Wooden heart

Ananya Revanna | Updated on January 11, 2019

Tribal villages in Odisha’s Kendujhar district resist the indiscriminate felling of sal forests, their lifeline

Day and night, the men in many tribal villages inside the Harichandanpur-Telkoi reserve forest in Odisha’s Kendujhar district kept vigil, watching for any vehicles entering their area. Barely days ago, innumerable healthy sal trees — a vital source of livelihood in these villages — had been cut down by the forest department. The villagers were now determined to prevent the officials from carting away the timber. The region’s many tribes such as the Juang, Santhal, Bathudi and Paudi Bhuyan were incensed that the forest department, which is allowed to cut only ailing trees, had brought down many healthy ones too.

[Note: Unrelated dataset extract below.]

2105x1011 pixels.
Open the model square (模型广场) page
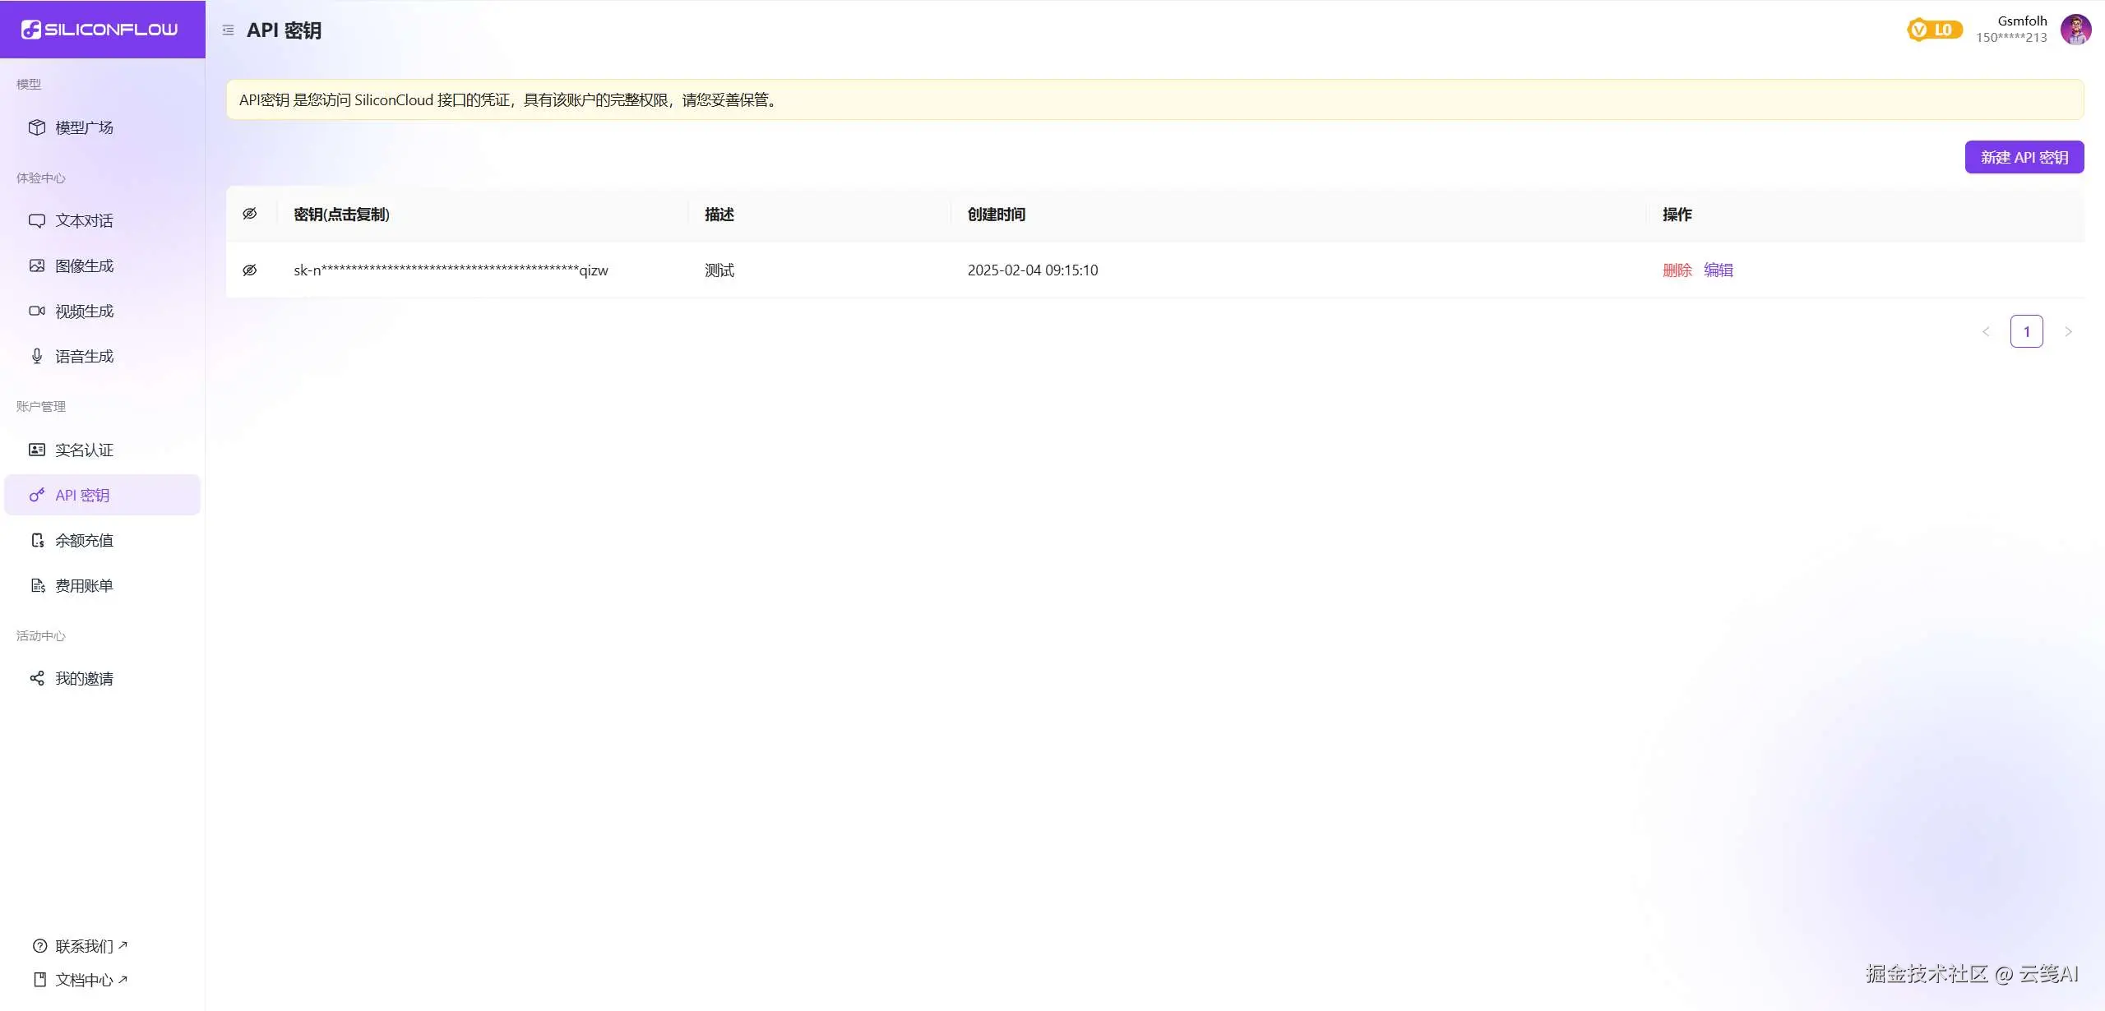click(84, 127)
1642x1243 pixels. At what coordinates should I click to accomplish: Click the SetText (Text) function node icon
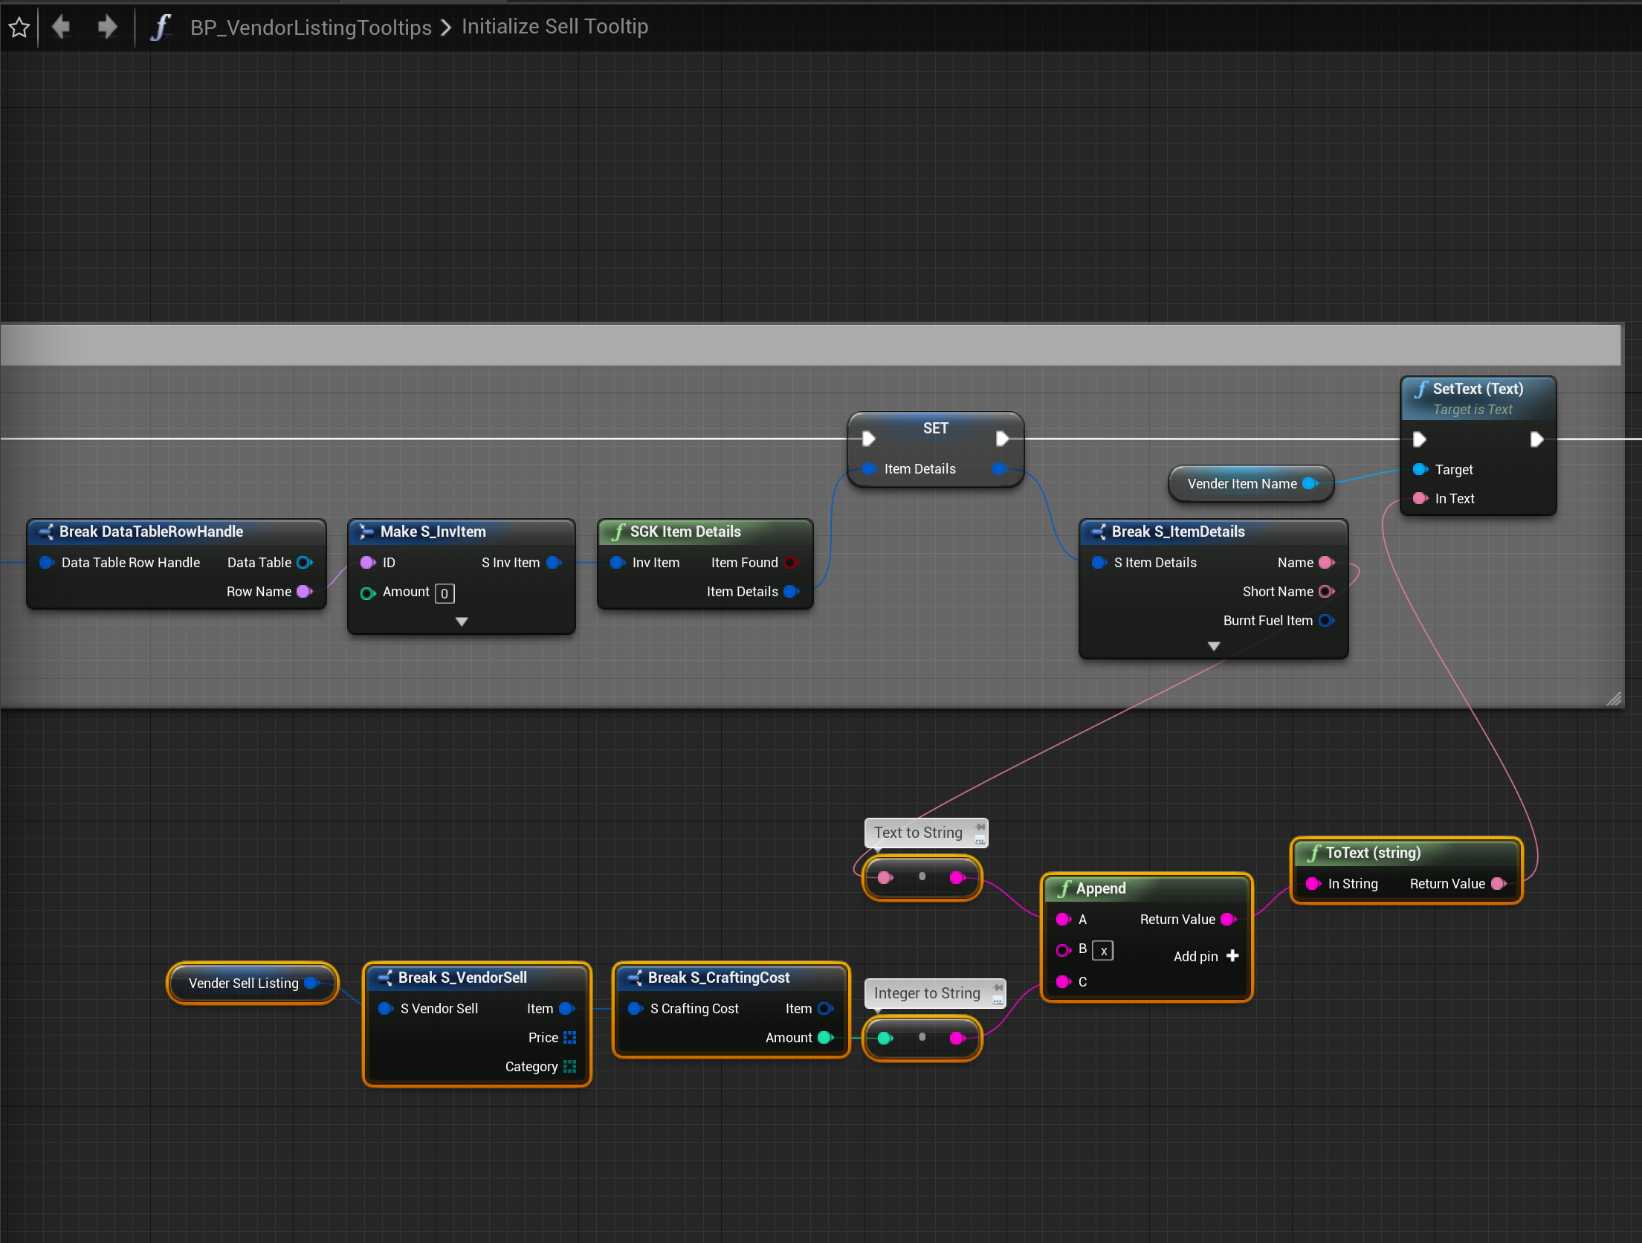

Kendujhar is one of the most backward districts in Odisha, and nearly one-third of it is forestland, according to a 2017 report. Classified as “particularly vulnerable”, many tribal groups live in these dense forests and subsist on forest produce. The women stitch the leaves of the sal tree into plates and bowls, which are taken to markets for sale; the leaves of the kendu tree are rolled into bidis; and the mahua and kusum trees find many uses ranging from medicinal to recreational — the mahua flower, for instance, is used to make an alcoholic drink.